Oui, il existe des milliardaires dans tous les pays. Mais dans les économies sérieuses, ces fortunes sont bâties sur l’investissement, le travail productif et la contribution fiscale. Elles ne naissent ni dans les zones grises de la dépense publique, ni à l’ombre des faveurs politiques.
Le glissement du discours de cet imam est frappant. Ce qui se présente comme une dénonciation morale du système économique s’apparente, en creux, à un regret : celui d’une époque où certaines proximités permettaient d’accéder à des avantages aujourd’hui moins accessibles. Certains prêches, sous couvert de parler au nom des pauvres, trahissent d’abord les amertumes de ceux qui se sentent écartés.
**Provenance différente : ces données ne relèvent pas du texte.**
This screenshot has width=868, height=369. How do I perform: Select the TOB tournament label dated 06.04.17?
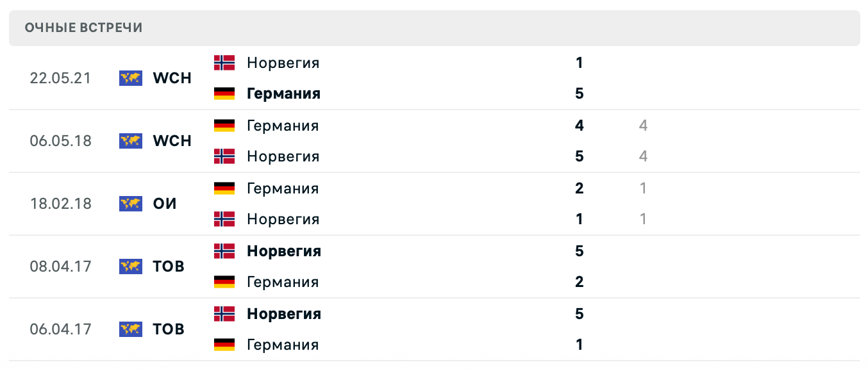pyautogui.click(x=169, y=329)
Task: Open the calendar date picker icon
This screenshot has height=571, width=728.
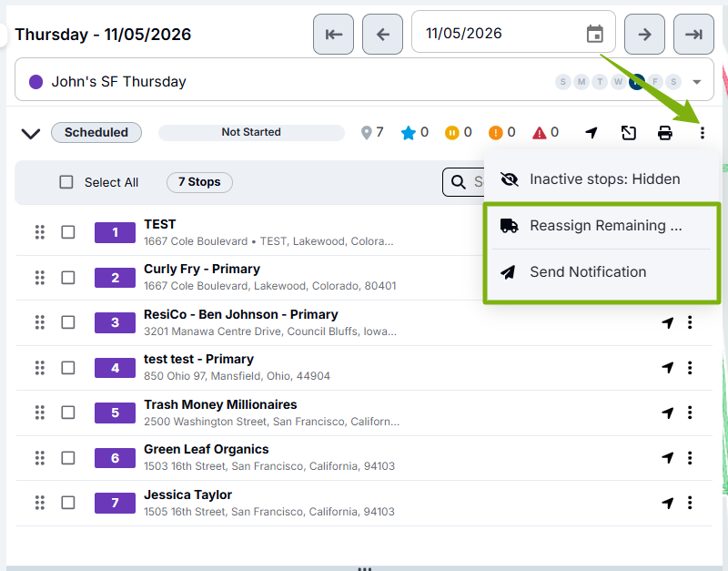Action: 595,34
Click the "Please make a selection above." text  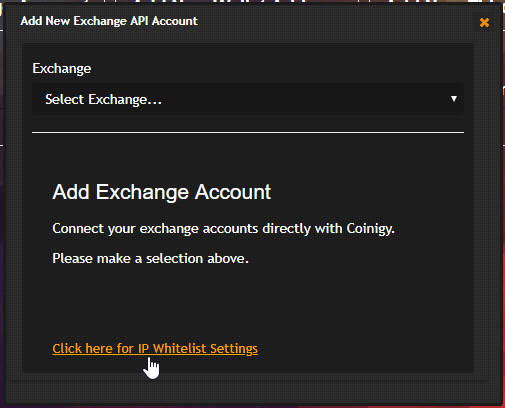[150, 259]
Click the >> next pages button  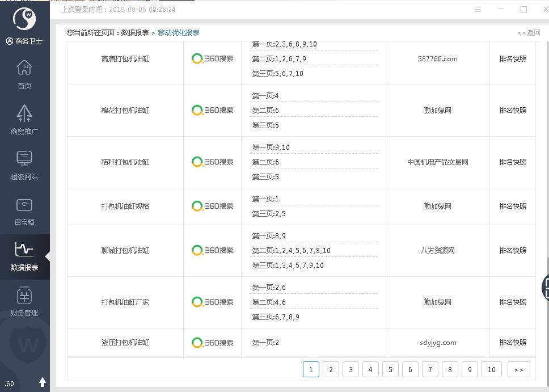click(x=518, y=369)
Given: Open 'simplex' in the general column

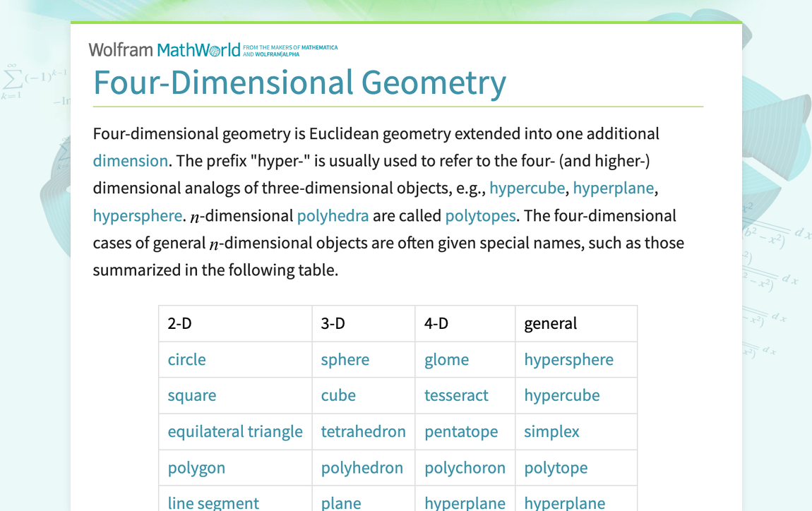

Le débat sur l’emploi, sur l’exclusion, sur la justice sociale est non seulement légitime, il est urgent. Mais la chaire ne doit pas devenir le théâtre des frustrations déguisées. L’autorité spirituelle ne saurait se confondre avec une rhétorique de ressentiment.
La pauvreté ne se combat ni par la plainte ni par la nostalgie. Elle se combat par une réforme sérieuse de nos politiques publiques, une meilleure éthique de gestion, et une mobilisation de toutes les énergies constructives — y compris celles de nos leaders religieux, quand ils décident de s’élever au-dessus de la mêlée.